Albert Boswijk, of the Amsterdam-based Center for the Experience Economy, asked me a set of interesting questions:
What is the reality behind so called best practice co-creation concepts? Are these lipservice to co-creative approaches? Are you really in the driver's seat or are you just being made to believe that you have influence on the outcome? What are the building blocks of co-creation? Which conditions are required? Are organisations really prepared to allow customers to influence and control their organisation and therefore become a co-creative organisation?
To understand the reality or illusion behind projects claiming to practice co-creation or co-design, one must look at the polarities of power and control that determine the context in which the co-creative processes take place, with on the one hand the communities of external collaborators, and on the other hand the corporate entities. But before tackling this issue in particular, it may be useful to see the emerging new paradigm of production that is arising out of the new participative processes.
The new institutional reality could be described as follows.
The First Layer: Collaborative Platforms
At the core are the enabling collaborative socio-technological platforms that allow knowledge workers, software developers and open design communities to collaborate on joint projects, outside of the direct control of corporate entities.

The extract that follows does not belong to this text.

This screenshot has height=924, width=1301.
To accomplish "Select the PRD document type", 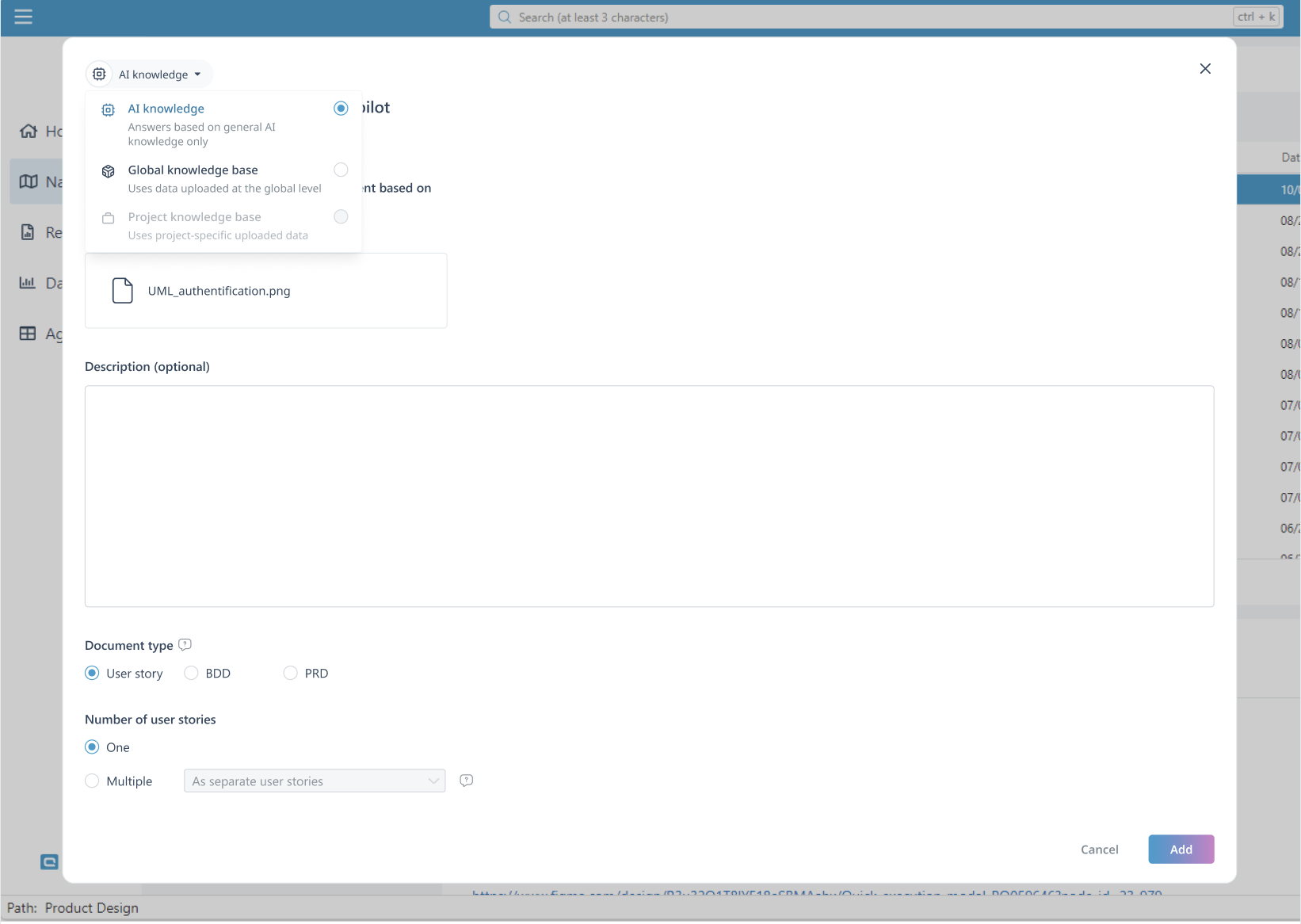I will [291, 673].
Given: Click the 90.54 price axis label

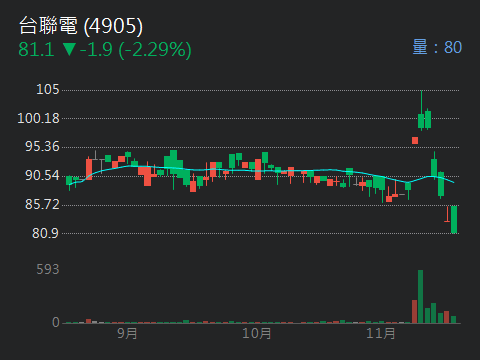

Interesting questions already arise here. These concern who or what is the driving force behind the creation and development of such platforms? They can be initiated by developing communities, managed and maintained by a new type of non-profit institution (like the FLOSS Foundations), or they can be corporate platforms that have been opened up to external participants.
The Second Layer: Open Design Commons/Communities and Physical Infrastructure
Around the corporate platform is the open design community and the knowledge/software/design commons ruled by a set of licenses which determine the particular nature of the property.
Interesting questions arise here. Is it a true commons license like the GPL? Or a sharing license like the Creative Commons, where the stress is on the individual sovereignity in determining the level of sharing that is allowed? Or is it a corporate license, giving very limited rights, or even with outright digital sharecropping, i.e. with the expropriation of the totality of the creative output reserved for usage by the organizing corporation?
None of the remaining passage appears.